-- BEGIN TEXT PASSAGE --

Winnie

We spent yesterday at the Rideau Camp. Attila alternately shovelled crushed stone, removed small debris from the large pile of logs and dead trees for me to burn, and stacked the cedar logs that he extracted from the large pile. Occasionally he would bring a few armfuls of dead branches over to the camp fire area, for me to break into pieces and burn. My task for the day was to burn the debris.

We also tackled emptying our compost toilet buckets into our humanure composter on Saturday. We gathered all the needful things, the full buckets, the long handled brush, liquid soap, and some loose hay that we had stored in “Winnie”. We had prepared the bed of the composter on a previous trip the Camp, so everything was set up and ready to go. I emptied my bucket first, I have my own bucket! Then Attila dumped his bucket. We were prepared to deal with some pretty horrendous aromas… and there were none! No bad smells, not even a whiff. We rinsed our buckets and dumped the rinse water on the deposits, still no smell. Then we used soap and the long handled brush to wash the buckets and lids, and dumped the wash water onto the deposits. Finally we covered the deposits with a fresh layer of straw, then lay the heavy metal rack over all. The metal rack will prevent animals, such as the neighbour’s dog, from digging the whole thing up!

I am extremely impressed with the composting toilet system!

We used 12 litres of water to process a whole summers worth of waste for two people. Years from now we will have rich compost for shrubbery.

We have been using our five gallon buckets “as is”, no seats. Eventually I would like to build seating for our buckets, but there is no rush for that.

Now, you may ask, what is “Winnie”?

-- END TEXT PASSAGE --

STATED EXERCISE:
Copy out the text above about the day at the Rideau Camp, word for word from its title to its final question.

-- BEGIN RAW DATA --

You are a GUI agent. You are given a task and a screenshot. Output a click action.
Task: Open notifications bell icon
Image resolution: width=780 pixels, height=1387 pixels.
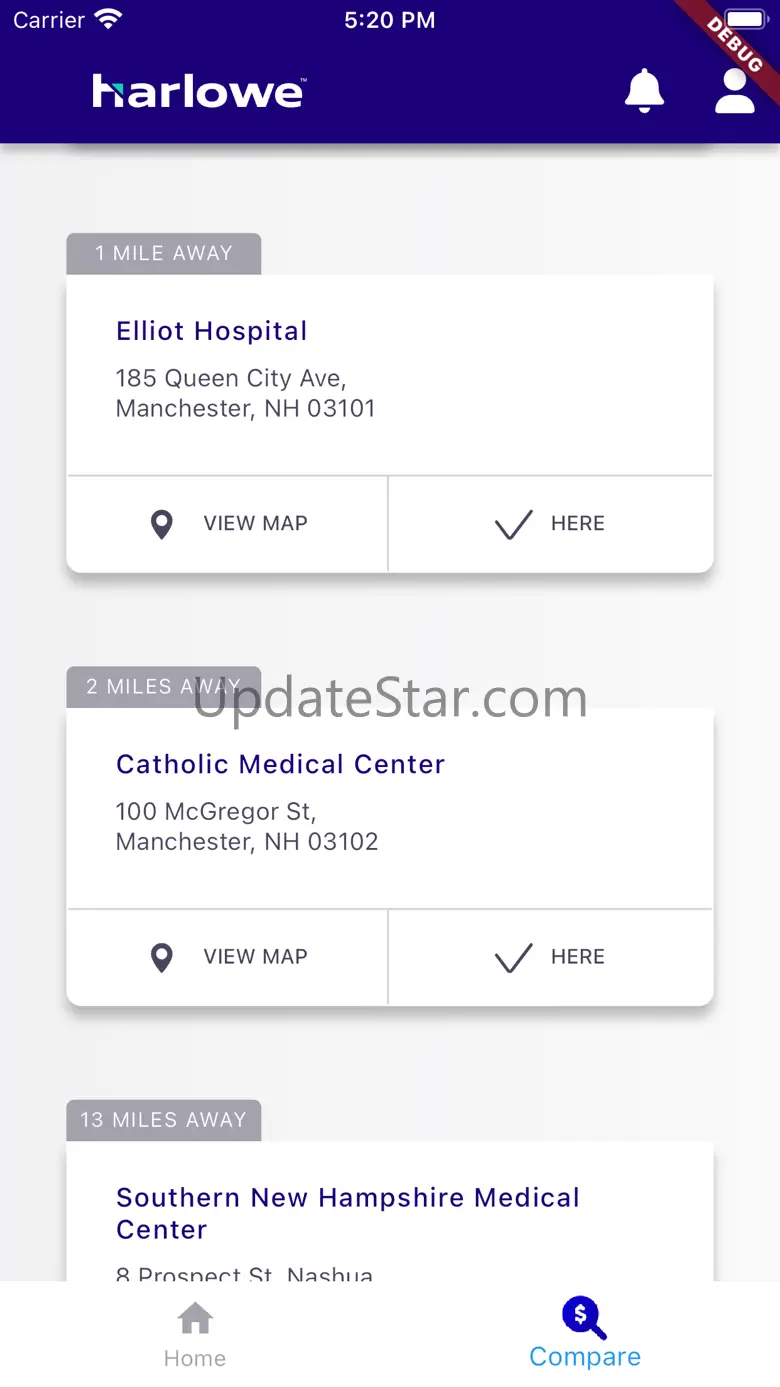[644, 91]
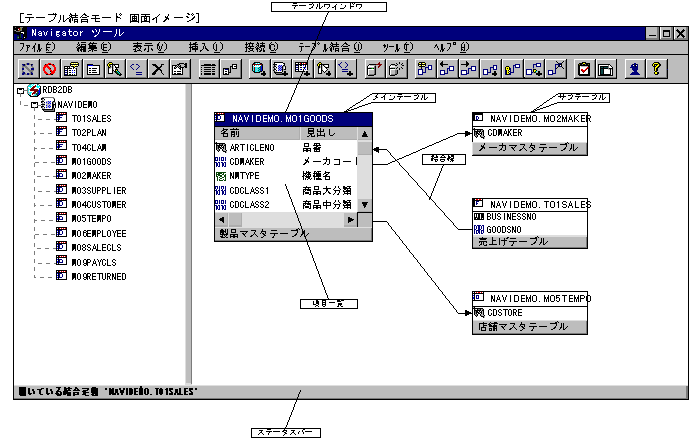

-- END RAW DATA --

THE OUTPUT:
Winnie

We spent yesterday at the Rideau Camp. Attila alternately shovelled crushed stone, removed small debris from the large pile of logs and dead trees for me to burn, and stacked the cedar logs that he extracted from the large pile. Occasionally he would bring a few armfuls of dead branches over to the camp fire area, for me to break into pieces and burn. My task for the day was to burn the debris.

We also tackled emptying our compost toilet buckets into our humanure composter on Saturday. We gathered all the needful things, the full buckets, the long handled brush, liquid soap, and some loose hay that we had stored in “Winnie”. We had prepared the bed of the composter on a previous trip the Camp, so everything was set up and ready to go. I emptied my bucket first, I have my own bucket! Then Attila dumped his bucket. We were prepared to deal with some pretty horrendous aromas… and there were none! No bad smells, not even a whiff. We rinsed our buckets and dumped the rinse water on the deposits, still no smell. Then we used soap and the long handled brush to wash the buckets and lids, and dumped the wash water onto the deposits. Finally we covered the deposits with a fresh layer of straw, then lay the heavy metal rack over all. The metal rack will prevent animals, such as the neighbour’s dog, from digging the whole thing up!

I am extremely impressed with the composting toilet system!

We used 12 litres of water to process a whole summers worth of waste for two people. Years from now we will have rich compost for shrubbery.

We have been using our five gallon buckets “as is”, no seats. Eventually I would like to build seating for our buckets, but there is no rush for that.

Now, you may ask, what is “Winnie”?